◆ Brief A: In the passage about the Fiat CR.32, which earlier aircraft was the CR.32 derived from?
◆ Brief B: Repeat word for word the part of the passage about the Fiat CR.32 from "The Fiat CR.32 was an" to "during the 1930s.".
╭─ Passage provided
Italian biplane fighter

The Fiat CR.32 was an Italian biplane fighter used in the Spanish Civil War and the Second World War. Designed by the aeronautical engineer Celestino Rosatelli, it was a compact, robust and highly manoeuvrable aircraft for its era, leading to it being a relatively popular fighter during the 1930s.

The CR.32 fought in North and East Africa, in Albania, and in the Mediterranean theatre. It was extensively used in the Spanish Civil War, where it gained a reputation as one of the most outstanding fighter biplanes of all time. It also saw service in the air forces of China, Austria, Hungary, Paraguay and Venezuela. It frequently performed impressive displays all over Europe in the hands of the Italian Pattuglie Acrobatiche. During the late 1930s, the CR.32 was overtaken by more advanced monoplane designs; by the start of the Second World War, it was considered to be obsolete. While it had been superseded by a number of newer Italian fighters, including the newer Fiat CR.42 Falco which had been derived from the CR.32, the type continued to be flown throughout the conflict.

==Development==
The Fiat CR.32 was designed by the aeronautical engineer Celestino Rosatelli. It was derived from the earlier Fiat CR.30, which had received limited production orders from the Regia Aeronautica but, within the space of 12 months, it was superseded by the newer CR.32. The CR.32 had a smaller and more streamlined fuselage than the CR.30, resulting in a more compact aircraft.
╰─
╭─ Recorded information
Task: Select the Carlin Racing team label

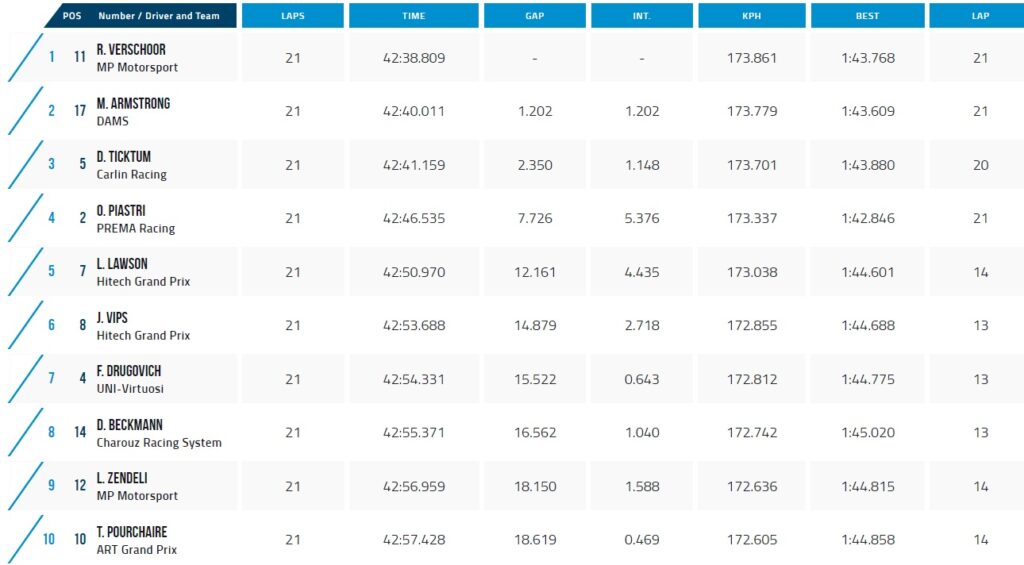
╰─
◆ Answer space A: The Fiat CR.30.

◆ Answer space B:
The Fiat CR.32 was an Italian biplane fighter used in the Spanish Civil War and the Second World War. Designed by the aeronautical engineer Celestino Rosatelli, it was a compact, robust and highly manoeuvrable aircraft for its era, leading to it being a relatively popular fighter during the 1930s.